Extracted entries =>
####
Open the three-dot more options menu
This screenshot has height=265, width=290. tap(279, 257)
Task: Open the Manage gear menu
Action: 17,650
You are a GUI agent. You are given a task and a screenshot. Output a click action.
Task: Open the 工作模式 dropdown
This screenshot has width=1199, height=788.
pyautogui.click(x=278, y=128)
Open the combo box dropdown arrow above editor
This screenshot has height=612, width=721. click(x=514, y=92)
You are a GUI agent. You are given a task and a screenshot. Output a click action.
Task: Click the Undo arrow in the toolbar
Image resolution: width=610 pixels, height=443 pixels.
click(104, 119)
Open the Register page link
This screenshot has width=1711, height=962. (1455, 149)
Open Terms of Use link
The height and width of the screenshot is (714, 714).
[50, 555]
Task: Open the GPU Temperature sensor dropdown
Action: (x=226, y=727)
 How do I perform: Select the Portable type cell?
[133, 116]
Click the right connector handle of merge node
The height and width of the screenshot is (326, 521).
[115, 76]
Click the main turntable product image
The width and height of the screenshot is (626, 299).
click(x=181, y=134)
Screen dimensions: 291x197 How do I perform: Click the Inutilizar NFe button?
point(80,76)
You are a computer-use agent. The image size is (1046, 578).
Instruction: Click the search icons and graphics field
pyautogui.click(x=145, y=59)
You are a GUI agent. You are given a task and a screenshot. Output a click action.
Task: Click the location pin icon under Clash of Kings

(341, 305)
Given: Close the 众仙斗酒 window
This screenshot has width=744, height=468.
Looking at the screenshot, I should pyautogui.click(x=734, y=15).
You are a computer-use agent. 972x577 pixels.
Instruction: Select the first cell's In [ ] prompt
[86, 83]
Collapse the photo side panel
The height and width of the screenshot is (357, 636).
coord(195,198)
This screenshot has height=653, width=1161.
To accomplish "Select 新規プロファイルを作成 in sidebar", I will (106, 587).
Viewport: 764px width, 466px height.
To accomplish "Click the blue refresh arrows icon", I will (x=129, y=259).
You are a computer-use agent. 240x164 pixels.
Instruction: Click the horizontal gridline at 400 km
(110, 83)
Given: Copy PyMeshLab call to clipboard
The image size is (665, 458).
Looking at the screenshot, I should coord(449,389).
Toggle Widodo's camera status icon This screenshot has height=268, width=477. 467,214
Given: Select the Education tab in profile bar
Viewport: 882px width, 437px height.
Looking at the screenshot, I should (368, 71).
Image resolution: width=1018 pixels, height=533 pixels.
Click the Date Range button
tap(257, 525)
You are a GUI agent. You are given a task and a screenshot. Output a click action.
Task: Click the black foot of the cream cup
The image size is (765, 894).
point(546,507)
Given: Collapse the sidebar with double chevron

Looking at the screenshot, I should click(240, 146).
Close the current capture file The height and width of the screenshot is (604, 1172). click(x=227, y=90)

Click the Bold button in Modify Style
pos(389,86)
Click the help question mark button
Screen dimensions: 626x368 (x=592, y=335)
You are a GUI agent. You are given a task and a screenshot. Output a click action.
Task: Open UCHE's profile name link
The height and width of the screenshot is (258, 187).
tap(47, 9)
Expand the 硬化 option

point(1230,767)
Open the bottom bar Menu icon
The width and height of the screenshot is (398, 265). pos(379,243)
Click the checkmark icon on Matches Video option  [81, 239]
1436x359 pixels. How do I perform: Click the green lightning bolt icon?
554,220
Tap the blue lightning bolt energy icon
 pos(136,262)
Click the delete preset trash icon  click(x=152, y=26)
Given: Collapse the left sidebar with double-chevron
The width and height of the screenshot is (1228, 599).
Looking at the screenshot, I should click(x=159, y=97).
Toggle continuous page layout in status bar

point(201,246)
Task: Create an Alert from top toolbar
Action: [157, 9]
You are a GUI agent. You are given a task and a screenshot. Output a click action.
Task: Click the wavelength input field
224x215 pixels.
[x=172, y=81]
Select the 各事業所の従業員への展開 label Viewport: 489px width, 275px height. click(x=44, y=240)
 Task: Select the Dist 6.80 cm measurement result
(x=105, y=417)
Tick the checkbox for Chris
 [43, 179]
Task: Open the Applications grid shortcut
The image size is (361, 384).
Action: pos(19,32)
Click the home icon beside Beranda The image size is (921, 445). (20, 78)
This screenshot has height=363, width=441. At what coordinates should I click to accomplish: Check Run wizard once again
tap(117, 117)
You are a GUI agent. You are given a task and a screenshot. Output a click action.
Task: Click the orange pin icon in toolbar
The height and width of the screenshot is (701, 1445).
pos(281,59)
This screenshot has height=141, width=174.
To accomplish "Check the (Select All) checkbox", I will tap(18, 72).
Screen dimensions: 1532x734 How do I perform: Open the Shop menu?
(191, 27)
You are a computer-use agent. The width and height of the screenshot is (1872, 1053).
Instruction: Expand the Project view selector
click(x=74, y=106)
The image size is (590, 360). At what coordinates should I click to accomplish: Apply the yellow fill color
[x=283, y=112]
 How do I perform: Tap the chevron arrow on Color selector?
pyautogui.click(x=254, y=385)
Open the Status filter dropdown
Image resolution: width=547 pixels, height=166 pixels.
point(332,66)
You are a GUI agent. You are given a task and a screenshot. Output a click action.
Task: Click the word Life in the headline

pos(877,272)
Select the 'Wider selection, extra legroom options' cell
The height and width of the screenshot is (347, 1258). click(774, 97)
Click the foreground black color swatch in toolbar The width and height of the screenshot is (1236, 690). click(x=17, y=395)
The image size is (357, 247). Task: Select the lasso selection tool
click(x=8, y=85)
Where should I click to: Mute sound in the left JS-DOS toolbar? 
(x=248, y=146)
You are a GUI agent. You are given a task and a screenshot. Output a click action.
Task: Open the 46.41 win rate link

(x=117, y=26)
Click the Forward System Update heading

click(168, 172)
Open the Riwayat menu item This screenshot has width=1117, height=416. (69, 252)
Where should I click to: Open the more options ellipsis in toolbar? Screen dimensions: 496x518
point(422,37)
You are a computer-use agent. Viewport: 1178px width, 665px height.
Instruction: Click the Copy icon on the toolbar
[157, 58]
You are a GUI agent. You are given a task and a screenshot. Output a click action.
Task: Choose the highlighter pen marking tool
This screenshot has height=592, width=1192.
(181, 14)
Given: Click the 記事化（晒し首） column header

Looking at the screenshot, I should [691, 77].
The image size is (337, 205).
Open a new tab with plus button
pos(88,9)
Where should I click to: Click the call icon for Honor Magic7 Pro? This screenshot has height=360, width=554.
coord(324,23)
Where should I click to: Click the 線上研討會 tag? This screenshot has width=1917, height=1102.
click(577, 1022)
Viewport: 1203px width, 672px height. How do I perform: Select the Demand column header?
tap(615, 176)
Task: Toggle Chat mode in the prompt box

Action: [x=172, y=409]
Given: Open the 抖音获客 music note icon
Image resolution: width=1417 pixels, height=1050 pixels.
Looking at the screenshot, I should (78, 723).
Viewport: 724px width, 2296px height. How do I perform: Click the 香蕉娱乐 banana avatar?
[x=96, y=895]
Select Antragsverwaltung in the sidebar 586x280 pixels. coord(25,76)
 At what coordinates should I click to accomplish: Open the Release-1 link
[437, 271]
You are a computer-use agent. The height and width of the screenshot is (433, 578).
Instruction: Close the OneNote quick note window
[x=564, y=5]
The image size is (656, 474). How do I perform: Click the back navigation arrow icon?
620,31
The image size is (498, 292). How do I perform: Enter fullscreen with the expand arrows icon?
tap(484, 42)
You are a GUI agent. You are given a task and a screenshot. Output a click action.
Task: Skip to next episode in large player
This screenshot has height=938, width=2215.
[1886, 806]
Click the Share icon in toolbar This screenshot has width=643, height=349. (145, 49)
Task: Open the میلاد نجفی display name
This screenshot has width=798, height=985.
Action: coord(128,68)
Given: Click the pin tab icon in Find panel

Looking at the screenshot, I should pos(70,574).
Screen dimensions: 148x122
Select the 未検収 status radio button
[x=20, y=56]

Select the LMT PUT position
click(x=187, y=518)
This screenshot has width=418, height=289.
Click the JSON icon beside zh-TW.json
####
What is being asked => Format the records as a numbered list, beginning with the line that contains "Where should I click to: Open" and continuing through the line that contains "Action: [x=172, y=409]", omitting any blank lines.

Written reply =>
1. Where should I click to: Open the more options ellipsis in toolbar? Screen dimensions: 496x518
2. point(422,37)
3. You are a computer-use agent. Viewport: 1178px width, 665px height.
4. Instruction: Click the Copy icon on the toolbar
5. [157, 58]
6. You are a GUI agent. You are given a task and a screenshot. Output a click action.
7. Task: Choose the highlighter pen marking tool
8. This screenshot has height=592, width=1192.
9. (181, 14)
10. Given: Click the 記事化（晒し首） column header
11. Looking at the screenshot, I should [691, 77].
12. The image size is (337, 205).
13. Open a new tab with plus button
14. pos(88,9)
15. Where should I click to: Click the call icon for Honor Magic7 Pro? This screenshot has height=360, width=554.
16. coord(324,23)
17. Where should I click to: Click the 線上研討會 tag? This screenshot has width=1917, height=1102.
18. click(577, 1022)
19. Viewport: 1203px width, 672px height. How do I perform: Select the Demand column header?
20. tap(615, 176)
21. Task: Toggle Chat mode in the prompt box
22. Action: [x=172, y=409]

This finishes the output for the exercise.